After nine seasons of putting anything and everything into his mouth (he once swallowed a still-beating cobra heart in Vietnam) and letting anything and everything spew out of it (he once called the butter-slathering Food Network star Paula Dean the worst, most dangerous person to America), he debuts a new series called “The Layover” on November 21, where he eats and drinks his way through a city—“from dive bars to five stars”—in 24 to 48 hours. His latest book, Medium Raw: A Bloody Valentine to the World of Food and the People Who Cook, returns to the underbelly of the culinary world through interviews with other controversial foodie figures. Keep feeding us, Tony—we’re always hungry for more.

The chefs’ chef
Pei Chang, Ten’s executive chef who’s cooked for the Grammys and Oscars at the Kodak Theater in Los Angeles, wasn’t nervous about cooking for Chefs Eric Ripert and Anthony Bourdain—that is, until people started asking him if he was. Of course, he has no reason for nerves. Chang’s cooked at the second floor sushi mecca on-and-off since it opened in 2006 (with stints at Keswick in between, where his brother-in-law, Dean Maupin, is executive chef) and has been at the kitchen’s helm for a year and a half now.

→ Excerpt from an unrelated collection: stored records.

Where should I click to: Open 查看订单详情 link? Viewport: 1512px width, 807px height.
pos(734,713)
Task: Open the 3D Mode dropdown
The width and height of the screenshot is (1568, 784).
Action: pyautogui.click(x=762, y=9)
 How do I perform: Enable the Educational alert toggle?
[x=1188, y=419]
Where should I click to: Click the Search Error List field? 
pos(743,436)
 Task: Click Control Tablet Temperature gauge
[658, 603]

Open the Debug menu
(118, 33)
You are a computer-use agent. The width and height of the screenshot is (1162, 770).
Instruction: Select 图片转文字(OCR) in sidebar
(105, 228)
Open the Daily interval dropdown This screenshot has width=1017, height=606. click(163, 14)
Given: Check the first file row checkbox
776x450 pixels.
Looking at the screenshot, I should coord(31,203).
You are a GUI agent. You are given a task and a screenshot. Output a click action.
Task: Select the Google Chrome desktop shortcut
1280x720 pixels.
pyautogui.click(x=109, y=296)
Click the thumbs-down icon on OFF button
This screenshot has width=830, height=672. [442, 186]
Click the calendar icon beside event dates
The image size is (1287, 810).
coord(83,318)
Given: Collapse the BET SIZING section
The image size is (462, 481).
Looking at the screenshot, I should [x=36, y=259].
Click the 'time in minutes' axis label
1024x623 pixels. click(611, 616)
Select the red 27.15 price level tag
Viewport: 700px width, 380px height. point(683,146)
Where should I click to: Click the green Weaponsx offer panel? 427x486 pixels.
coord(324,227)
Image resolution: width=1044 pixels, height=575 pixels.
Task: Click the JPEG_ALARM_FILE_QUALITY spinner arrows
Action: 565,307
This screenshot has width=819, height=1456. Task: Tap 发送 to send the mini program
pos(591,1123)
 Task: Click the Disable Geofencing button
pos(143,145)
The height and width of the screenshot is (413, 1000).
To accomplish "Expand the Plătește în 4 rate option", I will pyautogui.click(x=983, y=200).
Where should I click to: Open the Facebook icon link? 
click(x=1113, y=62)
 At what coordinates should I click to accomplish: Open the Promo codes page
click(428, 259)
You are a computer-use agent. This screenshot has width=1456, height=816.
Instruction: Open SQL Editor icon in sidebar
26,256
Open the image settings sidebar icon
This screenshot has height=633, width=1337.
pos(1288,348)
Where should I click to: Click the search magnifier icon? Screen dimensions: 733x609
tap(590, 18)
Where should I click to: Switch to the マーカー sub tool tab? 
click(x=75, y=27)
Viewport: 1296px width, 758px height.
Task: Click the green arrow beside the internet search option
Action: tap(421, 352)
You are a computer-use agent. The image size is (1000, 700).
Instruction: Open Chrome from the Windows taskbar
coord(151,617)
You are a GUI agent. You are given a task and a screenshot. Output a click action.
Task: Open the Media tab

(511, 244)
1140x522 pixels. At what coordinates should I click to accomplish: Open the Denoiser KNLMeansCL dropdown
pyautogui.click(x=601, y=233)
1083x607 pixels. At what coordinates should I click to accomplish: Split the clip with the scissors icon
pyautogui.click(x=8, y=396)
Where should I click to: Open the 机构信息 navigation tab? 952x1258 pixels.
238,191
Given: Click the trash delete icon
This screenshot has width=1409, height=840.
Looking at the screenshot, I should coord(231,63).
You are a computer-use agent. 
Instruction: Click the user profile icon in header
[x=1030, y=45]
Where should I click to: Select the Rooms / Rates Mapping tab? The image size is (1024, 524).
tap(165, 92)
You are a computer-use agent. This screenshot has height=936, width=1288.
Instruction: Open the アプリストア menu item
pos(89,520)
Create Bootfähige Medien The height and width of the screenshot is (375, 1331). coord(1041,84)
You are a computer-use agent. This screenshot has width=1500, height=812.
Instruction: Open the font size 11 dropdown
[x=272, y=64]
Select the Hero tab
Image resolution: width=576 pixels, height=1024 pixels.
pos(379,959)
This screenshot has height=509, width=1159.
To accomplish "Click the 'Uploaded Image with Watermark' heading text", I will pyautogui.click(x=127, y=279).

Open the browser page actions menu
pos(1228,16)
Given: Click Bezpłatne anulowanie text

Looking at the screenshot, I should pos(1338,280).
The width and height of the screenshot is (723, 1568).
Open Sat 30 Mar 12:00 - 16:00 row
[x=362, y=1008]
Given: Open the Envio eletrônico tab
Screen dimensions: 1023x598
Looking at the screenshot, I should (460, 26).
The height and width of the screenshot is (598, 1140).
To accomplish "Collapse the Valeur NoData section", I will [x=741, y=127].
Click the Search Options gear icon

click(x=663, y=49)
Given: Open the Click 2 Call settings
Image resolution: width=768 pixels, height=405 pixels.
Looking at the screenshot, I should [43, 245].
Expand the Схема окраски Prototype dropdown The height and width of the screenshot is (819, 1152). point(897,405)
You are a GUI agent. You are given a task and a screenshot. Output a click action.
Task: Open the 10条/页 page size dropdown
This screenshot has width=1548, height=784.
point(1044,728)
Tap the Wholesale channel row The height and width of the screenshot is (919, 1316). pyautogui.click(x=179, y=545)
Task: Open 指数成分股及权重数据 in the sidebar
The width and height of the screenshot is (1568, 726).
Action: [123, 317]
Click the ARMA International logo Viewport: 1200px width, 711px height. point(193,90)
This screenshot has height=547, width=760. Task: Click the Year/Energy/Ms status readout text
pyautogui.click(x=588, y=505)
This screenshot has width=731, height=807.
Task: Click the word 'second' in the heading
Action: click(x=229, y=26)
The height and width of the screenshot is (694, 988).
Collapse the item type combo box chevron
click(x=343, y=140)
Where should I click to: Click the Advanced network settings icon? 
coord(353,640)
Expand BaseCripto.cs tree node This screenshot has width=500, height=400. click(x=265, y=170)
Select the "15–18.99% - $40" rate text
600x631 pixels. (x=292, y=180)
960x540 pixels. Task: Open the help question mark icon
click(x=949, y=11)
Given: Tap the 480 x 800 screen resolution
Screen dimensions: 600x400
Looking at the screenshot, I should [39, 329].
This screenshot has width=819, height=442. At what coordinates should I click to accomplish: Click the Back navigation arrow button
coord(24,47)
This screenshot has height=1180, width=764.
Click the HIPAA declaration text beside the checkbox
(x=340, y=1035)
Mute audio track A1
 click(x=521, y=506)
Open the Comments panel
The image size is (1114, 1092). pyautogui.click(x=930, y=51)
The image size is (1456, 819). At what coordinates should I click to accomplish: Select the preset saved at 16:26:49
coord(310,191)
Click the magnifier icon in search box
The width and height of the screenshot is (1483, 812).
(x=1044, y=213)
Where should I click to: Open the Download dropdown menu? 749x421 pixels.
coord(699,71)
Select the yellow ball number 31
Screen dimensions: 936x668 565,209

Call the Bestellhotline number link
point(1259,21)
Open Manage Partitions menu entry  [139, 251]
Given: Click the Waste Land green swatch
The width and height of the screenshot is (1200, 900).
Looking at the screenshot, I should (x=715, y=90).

After Bourdain and Ripert entertain a sold-out audience at the Paramount, they’ll head to Ten with 150 VIP ticket holders to sign books and chat over drinks and passed hors d’oeuvres. Although Chang’s never met the chefs, he knows from their books and television shows that they love the clean and simple flavors of Asian food and plans to do what he does best—sushi and a few grilled items—just gussied up a bit. “What do you serve people who’ve eaten everything in the world?” said Chang. He’s especially excited about the o-toro sushi with white truffle paste he has planned for the evening.